La Syrie et la Libye ne sont que deux exemples de la
manière dont le dirigeant russe a encerclé l’Occident.
Lorsque la
Russie est entrée dans la guerre civile en Syrie en septembre 2015, le
secrétaire d’État américain à la Défense, Ash Carter, a prédit une catastrophe
pour le Kremlin. Vladimir Poutine « jetait de l’huile sur le feu » du
conflit, a-t-il dit, et sa stratégie de combattre ISIS tout en soutenant le
régime d’Assad était « vouée à l’échec ». Deux ans plus tard, Poutine
est sorti triomphant et l’avenir de Bachar al-Assad est assuré. Ils vont
bientôt déclarer leur victoire sur ISIS dans le pays.
Ce lamentable
échec est dû a notre cynique effort pour installer un régime sunnite
à Damas en adoptant la stratégie des années 1980 en Afghanistan. Nous
formerions, financerions et armerions des djihadistes, étrangers et du pays, en
partenariat avec les despotes arabes du golfe Persique. De cette manière, nous
priverions la Russie de son unique base navale en eaux chaudes, Tartous, sur la
côte méditerranéenne de la Syrie. Dans le processus nous créerions un tampon
entre l’Iran et son mandataire basé au Liban, le Hezbollah, pour diviser l’axe
chiite anti-Israël. Et nous marginaliserions encore plus le Liban en étendant
l’influence de nos alliés sunnites du Golfe plus profondément dans le Levant à
partir du Liban. Un
demi-million de Syriens ont été massacrés, conséquence de ce schéma saugrenu,
qui, géopolitiquement, a abouti à l’exact opposé du résultat attendu.
Poutine,
cependant, avait capté la réalité dès le début. Contrairement aux Afghans, les
Syriens ordinaires étaient habitués à vivre dans une culture libérale et
diverse qui, tout en étant politiquement répressive, défendait la coexistence
religieuse pacifique. La plupart d’entre eux étaient nerveux de voir leur pays
transformé en une théocratie wahhabite. Assad, malgré toutes ses erreurs, était
le tampon entre ces derniers et le carnage fratricide. Ils sont restés avec « le
diable » qu’ils connaissaient et il n’y a pas eu de révolution populaire
contre Assad – rien de comparable au soulèvement de Tahrir qui a chassé le
dictateur égyptien haï Hosni Moubarak. Les manifestations de millions de
personnes à Damas étaient en faveur du régime. Pour les deux tiers de la
population syrienne qui vit maintenant dans les zones du pays contrôlées par le
gouvernement, Assad est
plus populaire que jamais et Poutine est un héros.
Rien d’étonnant
si Poutine s’est dernièrement moqué de Washington pour « ne pas
connaître la différence entre l’Autriche et l’Australie ». La même
accusation pourrait, hélas, être formulée contre les dirigeants de l’OTAN en
général. Lors d’une réunion à l’ONU le mois dernier, le groupe au nom orwellien
des « Amis de la Syrie » – l’alliance
occidentale et des pays du Golfe qui a déchaîné le djihad – a
déclaré qu’il ne s’engagerait pas dans les efforts de reconstruction jusqu’à ce
que (selon les mots de Boris Johnson), il y ait une « mise à
l’écart » politique d’Assad. Mais quelques semaines plus tôt, une
importante conférence internationale sur la reconstruction avait eu lieu à
Damas. Pendant celle-ci, Assad
avait exclu l’attribution des contrats de plusieurs milliards de dollars aux
pays occidentaux et arabes hostiles au motif qu’ils avaient détruit son pays.

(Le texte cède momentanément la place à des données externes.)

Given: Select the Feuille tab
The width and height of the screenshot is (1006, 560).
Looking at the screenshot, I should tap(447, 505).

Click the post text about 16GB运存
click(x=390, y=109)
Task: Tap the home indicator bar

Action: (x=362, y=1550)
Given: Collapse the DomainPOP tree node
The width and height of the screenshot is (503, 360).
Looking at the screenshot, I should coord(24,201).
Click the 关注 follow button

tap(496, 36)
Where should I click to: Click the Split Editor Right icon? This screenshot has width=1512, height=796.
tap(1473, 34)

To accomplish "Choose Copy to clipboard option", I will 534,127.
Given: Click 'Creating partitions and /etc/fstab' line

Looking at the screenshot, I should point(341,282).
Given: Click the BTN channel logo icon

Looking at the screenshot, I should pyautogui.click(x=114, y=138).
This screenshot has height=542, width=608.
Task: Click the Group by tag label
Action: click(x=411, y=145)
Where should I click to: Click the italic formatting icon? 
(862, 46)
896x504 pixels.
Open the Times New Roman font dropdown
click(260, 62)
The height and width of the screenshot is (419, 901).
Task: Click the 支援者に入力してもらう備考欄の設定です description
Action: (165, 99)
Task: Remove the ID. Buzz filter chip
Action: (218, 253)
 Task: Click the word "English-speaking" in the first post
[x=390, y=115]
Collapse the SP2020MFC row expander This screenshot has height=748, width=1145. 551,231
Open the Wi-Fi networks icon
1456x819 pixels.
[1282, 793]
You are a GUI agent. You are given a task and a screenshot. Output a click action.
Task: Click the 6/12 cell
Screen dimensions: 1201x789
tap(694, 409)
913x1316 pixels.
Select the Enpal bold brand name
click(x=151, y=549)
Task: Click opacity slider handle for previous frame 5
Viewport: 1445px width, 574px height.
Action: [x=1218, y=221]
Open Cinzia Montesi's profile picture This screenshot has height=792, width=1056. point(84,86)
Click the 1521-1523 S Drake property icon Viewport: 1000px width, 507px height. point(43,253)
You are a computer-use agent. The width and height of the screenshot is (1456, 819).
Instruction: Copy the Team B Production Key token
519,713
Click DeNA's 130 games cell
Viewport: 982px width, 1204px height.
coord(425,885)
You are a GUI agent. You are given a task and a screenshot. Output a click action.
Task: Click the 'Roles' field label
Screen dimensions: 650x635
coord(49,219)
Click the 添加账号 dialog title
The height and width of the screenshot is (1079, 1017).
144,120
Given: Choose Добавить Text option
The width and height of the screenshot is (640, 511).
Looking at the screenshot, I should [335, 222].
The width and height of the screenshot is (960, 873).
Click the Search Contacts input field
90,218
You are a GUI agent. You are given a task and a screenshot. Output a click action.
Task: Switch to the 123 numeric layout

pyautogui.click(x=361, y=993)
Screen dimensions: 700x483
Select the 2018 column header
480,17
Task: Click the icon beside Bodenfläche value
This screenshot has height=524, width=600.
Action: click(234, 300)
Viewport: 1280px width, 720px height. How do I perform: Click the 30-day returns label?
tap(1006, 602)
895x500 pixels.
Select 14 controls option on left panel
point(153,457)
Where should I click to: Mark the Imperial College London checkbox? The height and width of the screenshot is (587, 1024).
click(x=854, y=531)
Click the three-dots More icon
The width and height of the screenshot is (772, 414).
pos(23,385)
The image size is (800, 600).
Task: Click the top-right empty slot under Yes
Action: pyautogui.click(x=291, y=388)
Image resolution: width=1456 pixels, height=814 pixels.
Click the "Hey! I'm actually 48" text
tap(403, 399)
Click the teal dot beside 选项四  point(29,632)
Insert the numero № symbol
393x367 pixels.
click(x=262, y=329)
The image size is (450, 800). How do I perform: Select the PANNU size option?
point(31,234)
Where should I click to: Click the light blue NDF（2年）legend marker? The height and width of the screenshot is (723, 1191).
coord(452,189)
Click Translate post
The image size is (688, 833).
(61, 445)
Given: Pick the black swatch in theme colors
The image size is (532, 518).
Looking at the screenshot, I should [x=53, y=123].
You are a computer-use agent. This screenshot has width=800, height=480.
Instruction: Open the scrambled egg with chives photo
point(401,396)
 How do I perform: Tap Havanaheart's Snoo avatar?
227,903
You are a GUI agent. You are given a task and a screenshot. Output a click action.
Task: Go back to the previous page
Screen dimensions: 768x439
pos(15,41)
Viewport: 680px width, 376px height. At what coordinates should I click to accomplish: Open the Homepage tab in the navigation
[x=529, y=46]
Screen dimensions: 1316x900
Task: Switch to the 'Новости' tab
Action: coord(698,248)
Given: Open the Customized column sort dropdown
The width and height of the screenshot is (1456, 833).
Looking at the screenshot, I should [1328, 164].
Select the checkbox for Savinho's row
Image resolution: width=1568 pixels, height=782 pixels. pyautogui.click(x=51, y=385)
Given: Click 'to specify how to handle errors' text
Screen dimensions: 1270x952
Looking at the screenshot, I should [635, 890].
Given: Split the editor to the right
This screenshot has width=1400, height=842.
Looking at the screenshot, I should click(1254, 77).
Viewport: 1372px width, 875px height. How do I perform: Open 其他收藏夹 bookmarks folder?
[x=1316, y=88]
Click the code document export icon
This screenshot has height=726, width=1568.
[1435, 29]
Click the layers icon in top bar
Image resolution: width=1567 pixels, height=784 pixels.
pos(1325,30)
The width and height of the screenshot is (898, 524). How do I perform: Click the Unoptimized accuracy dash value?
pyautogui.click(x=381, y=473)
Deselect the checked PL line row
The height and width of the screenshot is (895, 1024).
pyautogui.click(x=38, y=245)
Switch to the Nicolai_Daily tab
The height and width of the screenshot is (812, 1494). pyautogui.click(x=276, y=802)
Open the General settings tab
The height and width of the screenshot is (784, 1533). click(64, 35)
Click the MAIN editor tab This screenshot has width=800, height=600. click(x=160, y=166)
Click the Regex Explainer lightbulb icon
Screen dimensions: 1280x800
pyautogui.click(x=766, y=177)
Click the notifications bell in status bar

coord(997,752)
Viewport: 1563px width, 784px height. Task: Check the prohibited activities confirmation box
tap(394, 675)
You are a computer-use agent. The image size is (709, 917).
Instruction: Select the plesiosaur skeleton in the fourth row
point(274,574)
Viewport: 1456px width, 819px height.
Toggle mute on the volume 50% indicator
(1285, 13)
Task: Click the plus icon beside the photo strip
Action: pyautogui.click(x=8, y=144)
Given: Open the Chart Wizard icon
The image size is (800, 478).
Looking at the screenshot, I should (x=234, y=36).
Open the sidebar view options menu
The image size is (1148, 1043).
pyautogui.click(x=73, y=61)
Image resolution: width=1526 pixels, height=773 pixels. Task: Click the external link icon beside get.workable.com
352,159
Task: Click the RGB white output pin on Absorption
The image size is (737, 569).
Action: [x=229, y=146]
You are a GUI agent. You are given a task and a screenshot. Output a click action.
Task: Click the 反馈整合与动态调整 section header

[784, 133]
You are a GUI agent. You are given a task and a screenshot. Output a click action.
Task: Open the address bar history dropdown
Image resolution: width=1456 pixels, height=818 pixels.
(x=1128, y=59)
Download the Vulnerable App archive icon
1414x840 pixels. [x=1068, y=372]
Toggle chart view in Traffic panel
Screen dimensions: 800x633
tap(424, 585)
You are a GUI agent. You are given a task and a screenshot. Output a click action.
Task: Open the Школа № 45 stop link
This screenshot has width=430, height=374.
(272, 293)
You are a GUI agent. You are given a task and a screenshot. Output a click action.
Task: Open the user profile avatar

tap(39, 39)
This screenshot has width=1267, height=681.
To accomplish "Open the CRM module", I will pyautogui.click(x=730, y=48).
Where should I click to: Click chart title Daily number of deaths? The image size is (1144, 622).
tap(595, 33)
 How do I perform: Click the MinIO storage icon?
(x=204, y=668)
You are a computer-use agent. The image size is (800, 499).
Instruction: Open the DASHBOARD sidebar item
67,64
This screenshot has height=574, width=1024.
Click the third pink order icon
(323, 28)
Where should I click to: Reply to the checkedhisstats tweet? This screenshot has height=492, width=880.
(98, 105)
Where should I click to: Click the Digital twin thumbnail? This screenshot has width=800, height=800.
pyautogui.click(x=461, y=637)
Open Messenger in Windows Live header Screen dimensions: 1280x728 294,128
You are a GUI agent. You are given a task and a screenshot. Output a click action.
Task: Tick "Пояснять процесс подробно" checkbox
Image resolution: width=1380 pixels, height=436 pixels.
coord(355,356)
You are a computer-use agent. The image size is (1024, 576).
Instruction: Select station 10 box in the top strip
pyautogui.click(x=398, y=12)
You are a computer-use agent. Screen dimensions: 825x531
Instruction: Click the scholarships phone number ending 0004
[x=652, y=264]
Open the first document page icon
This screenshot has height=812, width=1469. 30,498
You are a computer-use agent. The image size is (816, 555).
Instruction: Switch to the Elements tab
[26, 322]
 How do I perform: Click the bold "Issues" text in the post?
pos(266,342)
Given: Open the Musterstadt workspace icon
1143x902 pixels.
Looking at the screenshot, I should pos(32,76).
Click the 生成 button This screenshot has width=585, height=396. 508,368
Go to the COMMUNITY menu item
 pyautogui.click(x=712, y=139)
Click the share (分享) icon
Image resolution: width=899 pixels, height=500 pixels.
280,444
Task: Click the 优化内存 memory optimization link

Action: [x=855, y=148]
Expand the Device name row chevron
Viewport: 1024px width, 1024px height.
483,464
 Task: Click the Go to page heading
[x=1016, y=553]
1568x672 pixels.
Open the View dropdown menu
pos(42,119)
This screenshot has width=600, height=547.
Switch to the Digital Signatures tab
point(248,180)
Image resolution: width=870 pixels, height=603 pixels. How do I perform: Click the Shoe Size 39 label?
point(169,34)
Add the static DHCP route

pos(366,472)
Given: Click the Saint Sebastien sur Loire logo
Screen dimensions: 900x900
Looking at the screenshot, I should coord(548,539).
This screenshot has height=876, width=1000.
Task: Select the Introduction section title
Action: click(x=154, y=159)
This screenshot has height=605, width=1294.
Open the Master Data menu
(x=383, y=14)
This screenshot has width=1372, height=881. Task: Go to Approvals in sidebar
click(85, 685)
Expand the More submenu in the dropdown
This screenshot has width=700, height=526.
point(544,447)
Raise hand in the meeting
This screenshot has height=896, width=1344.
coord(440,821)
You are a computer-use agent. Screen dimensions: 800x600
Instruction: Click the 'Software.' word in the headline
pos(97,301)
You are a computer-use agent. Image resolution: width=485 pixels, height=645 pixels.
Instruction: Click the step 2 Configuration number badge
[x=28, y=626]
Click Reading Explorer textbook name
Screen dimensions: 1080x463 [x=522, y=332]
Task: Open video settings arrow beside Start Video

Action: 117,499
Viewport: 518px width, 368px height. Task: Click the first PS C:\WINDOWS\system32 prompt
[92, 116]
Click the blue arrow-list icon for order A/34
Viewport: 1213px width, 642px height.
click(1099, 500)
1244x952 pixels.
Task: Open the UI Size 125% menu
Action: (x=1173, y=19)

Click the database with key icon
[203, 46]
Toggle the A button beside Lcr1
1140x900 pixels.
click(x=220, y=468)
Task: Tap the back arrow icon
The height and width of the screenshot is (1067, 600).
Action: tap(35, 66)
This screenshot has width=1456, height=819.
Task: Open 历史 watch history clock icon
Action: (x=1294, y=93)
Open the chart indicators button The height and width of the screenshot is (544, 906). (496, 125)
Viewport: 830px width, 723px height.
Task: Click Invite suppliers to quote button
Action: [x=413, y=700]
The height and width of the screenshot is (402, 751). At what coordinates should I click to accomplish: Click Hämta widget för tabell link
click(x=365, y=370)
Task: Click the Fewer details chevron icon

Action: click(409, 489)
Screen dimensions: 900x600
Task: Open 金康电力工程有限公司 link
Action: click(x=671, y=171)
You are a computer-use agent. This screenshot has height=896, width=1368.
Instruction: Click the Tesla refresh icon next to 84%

La Syrie chercherait plutôt à l’Est, et en particulier en Russie, en Iran et en
Chine. Moscou s’occupe déjà d’expédier par bateau des milliers de tonnes de
matériel et plus de 40 pièces de machines de construction – y compris des
bulldozers et des grues – en Syrie, qui ne veut pas ou n’a pas besoin de notre
aide.
L’incapacité
à reconnaître et encore moins à affronter le rôle régional croissant de la
Russie derrière la Syrie a été mise en lumière de la même manière pendant un
voyage tourbillon que Johnson a fait en Libye en août. Il y a eu une brève
rencontre avec l’homme fort laïque Khalifa Haftar, un ancien général de
l’armée de Kadhafi, dont les forces dominent actuellement l’est de la Libye – y
compris Benghazi et la plus grande partie des champs pétrolifères importants du
pays. Ce dernier est déterminé à s’emparer de Tripoli et il le fera
probablement. Haftar a des
liens avec Moscou qui remontent au début des années 1970 et il est dans la
poche de Poutine depuis au moins deux ans, rencontrant régulièrement des
responsables russes comme sur un porte-avion au large de la côte
méditerranéenne. Une semaine avant de serrer la main de Johnson, Haftar s’est
rendu à Moscou pour avoir des discussions poussées avec des responsables
important des ministères de la Défense et des Affaires étrangères. Elles ont
cimenté des plans pour faire passer la Libye divisée à un État sous le contrôle
de Haftar en tant que ministre de la Défense tout puissant, avec l’aide directe
de l’armée russe. Le
Kremlin a déjà déployé des troupes et des avions de chasse en Égypte
occidentale pour rejoindre ce pays et les Émirats arabes unis, qui soutiennent
aussi Haftar dans son combat unificateur contre les islamistes. Comme en Syrie,
pendant des décennies avant la chute de Kadhafi, la Russie était le plus grand
fournisseur d’armes de la Libye et son allié international le plus étroit, et
Moscou a longtemps visé une base navale sur la côte libyenne pour compléter la
sienne (aujourd’hui renforcée) à Tartous. Compte tenu de tout cela, quand
Johnson a suggéré que Haftar pourrait avoir « un rôle à jouer » dans
toute réconciliation politique future, tout en insistant pour qu’il respecte un
cessez-le-feu négocié à l’échelle internationale, celui-ci a dû avoir de la
peine à se retenir de rire.
La Syrie et
la Libye, cependant, ne sont que deux exemples montrant comment la Russie
encercle l’Occident dans sa détermination à parvenir à un statut de
superpuissance au Moyen-Orient. Poutine vient de conclure un accord avec la
Turquie – qui a la deuxième plus grande armée de l’OTAN – pour lui vendre son
système de défense aérienne le plus avancé, le S-400. (Les S-400 ont déjà été
déployés en Syrie, alors qu’on a donné à l’Iran le moins avancé mais redoutable
S-300). Peu après que la Russie est entrée en guerre en Syrie, la Turquie a
abattu un de ses avions. C était une tentative délibérée du président
Erdogan de provoquer une guerre plus large, et il a été furieux que Poutine,
par une campagne de bombardements impitoyable, ait mis fin à son soutien aux
fantassins d’ISIS en Syrie et à sa fourniture de pétrole du califat. (L’OTAN
avait ignoré toute cette duplicité dans l’espoir qu’ISIS affaiblirait Assad.).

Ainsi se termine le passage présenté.